And when the guard came up to do to me what may have been done to others simply wishing to be left alone, my attempt to document that behavior for public examination is indeed freedom of the press.
At one point I did comment on what appeared to be an an attempt to move along to Hispanic guys that were sitting nearby legally and inoffensively.
OTHER JUDICIAL ERRORS
I originally showed up at the Metro in response to complaints about "religious sermons" being broadcast over the loudspeakers. Symons mistakenly referred to "religious music", but the radio material being broadcast had no musical element at all--it was simply a straight religious sermon, which seemed to have a homophobic edge. An earlier guard had been hostile to two men who drew this illegality to their attention
The claim that the guard's behavior was "content-neutral" was both beside the point and false.
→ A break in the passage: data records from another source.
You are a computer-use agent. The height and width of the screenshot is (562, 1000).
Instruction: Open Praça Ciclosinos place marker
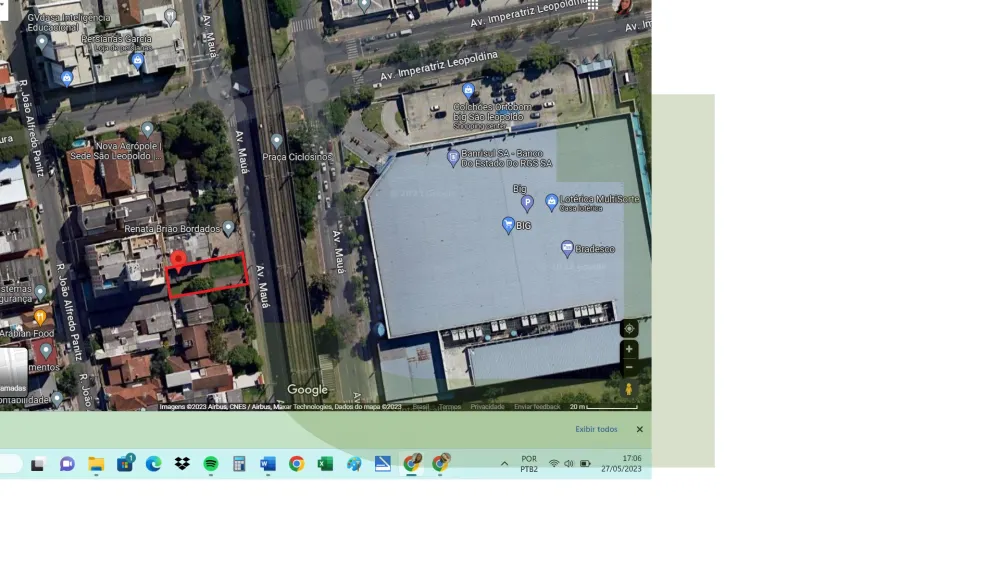pos(277,142)
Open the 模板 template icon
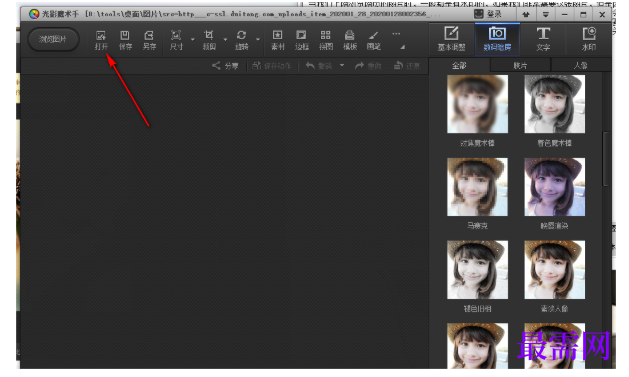 coord(350,40)
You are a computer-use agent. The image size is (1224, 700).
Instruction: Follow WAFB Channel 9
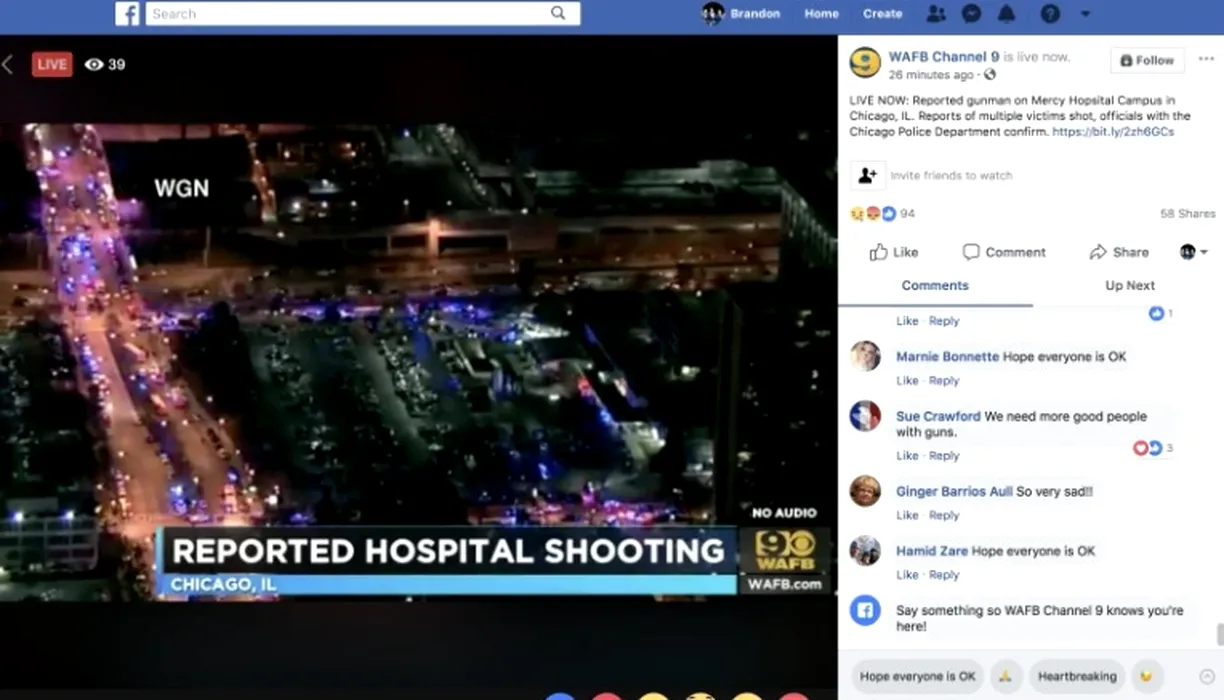click(x=1147, y=61)
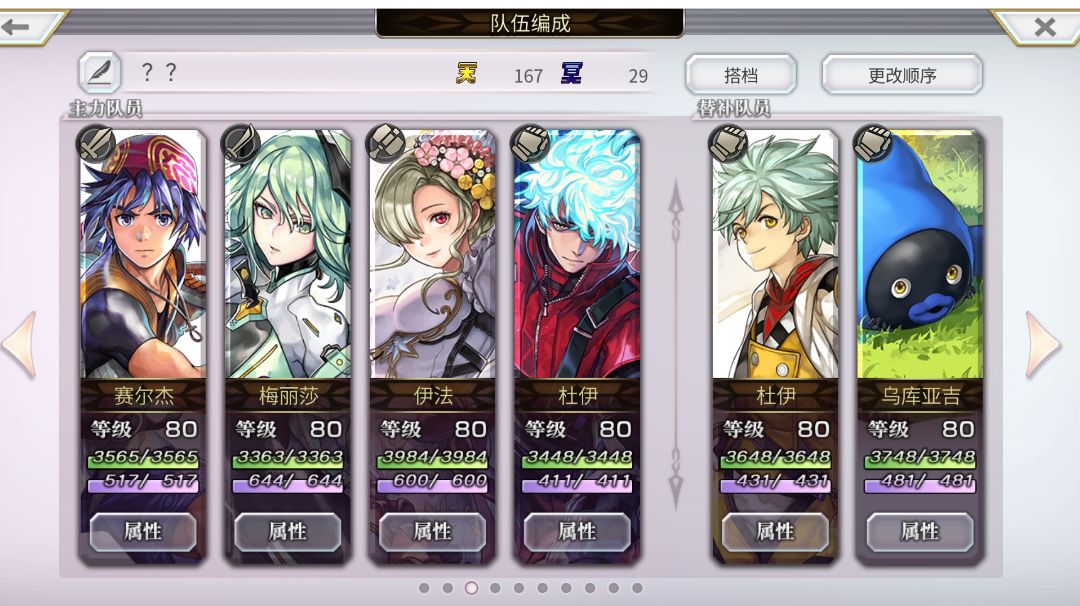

It was beside the point because it was my investigative journalism and my right to speak to two people there without being harassed that was at issue, not any speech I was making. I was generally trying to have a low-key interview with two people.
It was false because it was my disrespect for the guard's behavior towards others there, the critical nature of my inquiry, my demand that he be publicly accountable, and my refusal to turn off a tape recorder that motivated his attempt to exclude me. This was certainly NOT content-neutral. The content was very much at issue.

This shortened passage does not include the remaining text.